In the records below, find the line containing "Task: Tap the Smile배송 logo" and the line containing "Given: Click the white"; please repeat exactly the lines from one to the other, both included, and nothing more.

━━ INPUT DATA ━━

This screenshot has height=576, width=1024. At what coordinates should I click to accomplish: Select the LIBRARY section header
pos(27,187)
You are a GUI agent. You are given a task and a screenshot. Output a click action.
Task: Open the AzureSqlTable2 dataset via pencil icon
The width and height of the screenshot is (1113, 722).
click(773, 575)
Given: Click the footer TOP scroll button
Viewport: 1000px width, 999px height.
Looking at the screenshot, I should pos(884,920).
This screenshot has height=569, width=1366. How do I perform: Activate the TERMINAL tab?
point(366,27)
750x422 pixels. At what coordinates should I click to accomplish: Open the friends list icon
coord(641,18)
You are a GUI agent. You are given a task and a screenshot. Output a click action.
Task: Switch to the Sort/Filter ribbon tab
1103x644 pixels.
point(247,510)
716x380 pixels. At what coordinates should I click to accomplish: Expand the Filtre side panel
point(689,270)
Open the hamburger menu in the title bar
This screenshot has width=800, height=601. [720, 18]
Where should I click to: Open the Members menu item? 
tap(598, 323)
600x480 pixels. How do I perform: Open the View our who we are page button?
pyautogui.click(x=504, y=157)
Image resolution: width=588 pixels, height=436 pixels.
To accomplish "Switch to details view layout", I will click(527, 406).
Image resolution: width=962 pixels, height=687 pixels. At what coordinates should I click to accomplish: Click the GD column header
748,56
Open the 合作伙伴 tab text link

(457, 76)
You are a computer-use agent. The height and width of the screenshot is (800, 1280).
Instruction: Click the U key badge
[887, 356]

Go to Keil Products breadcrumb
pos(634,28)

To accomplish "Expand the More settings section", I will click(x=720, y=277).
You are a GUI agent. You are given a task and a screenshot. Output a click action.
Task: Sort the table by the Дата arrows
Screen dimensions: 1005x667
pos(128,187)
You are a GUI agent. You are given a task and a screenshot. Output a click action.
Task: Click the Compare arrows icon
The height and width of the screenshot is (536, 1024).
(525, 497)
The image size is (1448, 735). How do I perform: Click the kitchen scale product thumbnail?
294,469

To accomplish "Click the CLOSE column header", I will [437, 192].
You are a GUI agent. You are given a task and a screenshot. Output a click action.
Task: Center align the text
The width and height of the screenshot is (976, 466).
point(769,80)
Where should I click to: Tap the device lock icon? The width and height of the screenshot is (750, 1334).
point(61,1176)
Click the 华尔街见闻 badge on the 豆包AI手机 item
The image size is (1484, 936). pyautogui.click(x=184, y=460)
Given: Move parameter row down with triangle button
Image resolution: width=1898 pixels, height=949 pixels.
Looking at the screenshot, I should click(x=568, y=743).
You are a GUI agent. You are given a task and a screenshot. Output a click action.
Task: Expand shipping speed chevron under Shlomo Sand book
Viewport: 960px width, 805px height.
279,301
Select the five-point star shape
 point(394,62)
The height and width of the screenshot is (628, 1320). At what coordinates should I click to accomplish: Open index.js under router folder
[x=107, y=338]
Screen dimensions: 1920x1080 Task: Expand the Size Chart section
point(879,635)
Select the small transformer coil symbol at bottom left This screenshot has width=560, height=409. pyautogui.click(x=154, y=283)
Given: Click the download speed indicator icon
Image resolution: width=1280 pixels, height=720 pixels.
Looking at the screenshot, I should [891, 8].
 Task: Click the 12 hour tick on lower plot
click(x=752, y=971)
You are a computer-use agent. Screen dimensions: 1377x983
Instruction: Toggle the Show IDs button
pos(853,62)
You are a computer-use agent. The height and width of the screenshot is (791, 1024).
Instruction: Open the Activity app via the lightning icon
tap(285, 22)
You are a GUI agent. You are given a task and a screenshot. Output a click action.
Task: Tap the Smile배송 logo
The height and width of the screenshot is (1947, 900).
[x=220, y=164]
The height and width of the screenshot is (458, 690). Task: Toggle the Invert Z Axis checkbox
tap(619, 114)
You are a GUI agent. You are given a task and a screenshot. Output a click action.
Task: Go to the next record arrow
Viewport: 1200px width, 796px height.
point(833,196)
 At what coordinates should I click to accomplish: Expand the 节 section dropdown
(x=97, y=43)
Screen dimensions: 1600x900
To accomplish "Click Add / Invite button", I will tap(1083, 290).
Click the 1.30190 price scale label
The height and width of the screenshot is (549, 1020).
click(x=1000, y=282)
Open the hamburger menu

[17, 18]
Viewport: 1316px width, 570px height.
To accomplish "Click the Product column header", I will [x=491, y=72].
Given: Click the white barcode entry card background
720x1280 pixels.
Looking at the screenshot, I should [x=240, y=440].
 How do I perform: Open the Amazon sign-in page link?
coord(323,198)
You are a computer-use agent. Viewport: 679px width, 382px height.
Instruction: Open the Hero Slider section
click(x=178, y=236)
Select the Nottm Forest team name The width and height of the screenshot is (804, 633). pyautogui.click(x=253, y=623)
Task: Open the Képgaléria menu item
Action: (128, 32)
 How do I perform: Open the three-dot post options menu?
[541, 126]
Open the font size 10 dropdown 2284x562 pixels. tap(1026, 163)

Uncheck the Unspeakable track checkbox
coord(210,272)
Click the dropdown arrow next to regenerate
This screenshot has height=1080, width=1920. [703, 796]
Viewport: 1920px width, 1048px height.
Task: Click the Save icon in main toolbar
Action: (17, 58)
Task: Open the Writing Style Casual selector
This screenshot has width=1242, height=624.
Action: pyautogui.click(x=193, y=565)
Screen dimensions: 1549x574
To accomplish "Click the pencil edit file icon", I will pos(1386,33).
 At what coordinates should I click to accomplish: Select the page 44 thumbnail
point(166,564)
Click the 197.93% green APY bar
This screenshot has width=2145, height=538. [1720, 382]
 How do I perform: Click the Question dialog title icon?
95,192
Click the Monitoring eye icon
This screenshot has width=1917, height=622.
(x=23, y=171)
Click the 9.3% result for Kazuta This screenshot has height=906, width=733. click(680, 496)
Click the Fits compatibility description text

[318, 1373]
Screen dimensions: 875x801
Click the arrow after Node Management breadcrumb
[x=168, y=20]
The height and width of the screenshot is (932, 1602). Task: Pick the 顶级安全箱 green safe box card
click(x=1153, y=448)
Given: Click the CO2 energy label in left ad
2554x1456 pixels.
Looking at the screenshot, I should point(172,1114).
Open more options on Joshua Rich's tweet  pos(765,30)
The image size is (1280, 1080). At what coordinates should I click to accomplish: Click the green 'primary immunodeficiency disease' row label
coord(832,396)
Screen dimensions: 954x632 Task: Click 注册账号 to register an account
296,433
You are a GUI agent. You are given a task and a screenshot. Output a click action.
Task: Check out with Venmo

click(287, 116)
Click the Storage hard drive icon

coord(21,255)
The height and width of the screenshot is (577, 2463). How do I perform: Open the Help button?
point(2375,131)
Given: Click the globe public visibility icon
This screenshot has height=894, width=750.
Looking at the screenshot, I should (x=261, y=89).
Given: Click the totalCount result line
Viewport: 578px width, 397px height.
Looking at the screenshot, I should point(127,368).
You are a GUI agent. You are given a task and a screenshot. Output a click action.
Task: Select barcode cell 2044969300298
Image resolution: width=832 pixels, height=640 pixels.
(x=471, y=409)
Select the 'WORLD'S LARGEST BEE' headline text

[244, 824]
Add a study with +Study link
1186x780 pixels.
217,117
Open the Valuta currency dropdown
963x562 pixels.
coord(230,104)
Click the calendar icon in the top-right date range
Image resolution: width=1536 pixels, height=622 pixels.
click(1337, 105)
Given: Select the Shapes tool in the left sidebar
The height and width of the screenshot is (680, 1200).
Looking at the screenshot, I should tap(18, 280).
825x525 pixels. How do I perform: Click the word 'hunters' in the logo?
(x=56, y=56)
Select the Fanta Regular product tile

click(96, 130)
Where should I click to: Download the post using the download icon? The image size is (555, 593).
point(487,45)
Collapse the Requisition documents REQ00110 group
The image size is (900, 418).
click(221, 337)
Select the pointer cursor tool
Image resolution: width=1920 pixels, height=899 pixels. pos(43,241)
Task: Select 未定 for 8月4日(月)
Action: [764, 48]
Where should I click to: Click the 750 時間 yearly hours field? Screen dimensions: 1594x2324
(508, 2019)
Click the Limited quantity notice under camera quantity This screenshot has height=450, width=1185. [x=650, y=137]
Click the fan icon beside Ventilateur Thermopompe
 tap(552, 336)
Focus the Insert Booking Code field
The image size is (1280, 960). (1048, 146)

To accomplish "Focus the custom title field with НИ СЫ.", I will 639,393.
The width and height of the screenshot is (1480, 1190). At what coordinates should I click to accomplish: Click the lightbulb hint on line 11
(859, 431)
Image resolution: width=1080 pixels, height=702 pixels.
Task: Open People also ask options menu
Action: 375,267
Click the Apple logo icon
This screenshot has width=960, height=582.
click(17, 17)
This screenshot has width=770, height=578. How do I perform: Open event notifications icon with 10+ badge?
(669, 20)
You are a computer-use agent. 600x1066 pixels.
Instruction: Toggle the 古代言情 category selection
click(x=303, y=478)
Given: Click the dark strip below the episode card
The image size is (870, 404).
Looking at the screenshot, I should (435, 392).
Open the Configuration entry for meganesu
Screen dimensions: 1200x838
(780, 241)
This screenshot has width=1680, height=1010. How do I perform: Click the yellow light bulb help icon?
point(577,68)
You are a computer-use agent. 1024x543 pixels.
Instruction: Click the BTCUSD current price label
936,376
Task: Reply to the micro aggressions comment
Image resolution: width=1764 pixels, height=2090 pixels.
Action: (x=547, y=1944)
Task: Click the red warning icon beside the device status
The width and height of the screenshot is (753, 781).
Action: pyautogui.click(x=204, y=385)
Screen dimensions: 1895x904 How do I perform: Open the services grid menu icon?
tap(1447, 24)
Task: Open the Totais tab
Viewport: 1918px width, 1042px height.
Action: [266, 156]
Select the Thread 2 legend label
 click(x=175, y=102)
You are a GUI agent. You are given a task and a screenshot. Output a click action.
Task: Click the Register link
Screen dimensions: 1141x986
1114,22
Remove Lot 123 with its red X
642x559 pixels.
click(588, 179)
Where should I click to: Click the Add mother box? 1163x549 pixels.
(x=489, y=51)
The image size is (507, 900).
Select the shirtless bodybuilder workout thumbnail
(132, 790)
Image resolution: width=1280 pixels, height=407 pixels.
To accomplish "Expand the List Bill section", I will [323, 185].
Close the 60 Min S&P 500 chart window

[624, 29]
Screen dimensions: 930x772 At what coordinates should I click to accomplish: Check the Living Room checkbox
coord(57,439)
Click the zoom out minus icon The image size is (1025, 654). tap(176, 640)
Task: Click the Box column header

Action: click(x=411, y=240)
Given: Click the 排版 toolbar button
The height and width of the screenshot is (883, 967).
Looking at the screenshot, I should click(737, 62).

━━━

* [ANSWER TO THIS TASK]
Task: Tap the Smile배송 logo
The height and width of the screenshot is (1947, 900).
[x=220, y=164]
The height and width of the screenshot is (458, 690). Task: Toggle the Invert Z Axis checkbox
tap(619, 114)
You are a GUI agent. You are given a task and a screenshot. Output a click action.
Task: Go to the next record arrow
Viewport: 1200px width, 796px height.
point(833,196)
 At what coordinates should I click to accomplish: Expand the 节 section dropdown
(x=97, y=43)
Screen dimensions: 1600x900
To accomplish "Click Add / Invite button", I will tap(1083, 290).
Click the 1.30190 price scale label
The height and width of the screenshot is (549, 1020).
click(x=1000, y=282)
Open the hamburger menu

[17, 18]
Viewport: 1316px width, 570px height.
To accomplish "Click the Product column header", I will [x=491, y=72].
Given: Click the white barcode entry card background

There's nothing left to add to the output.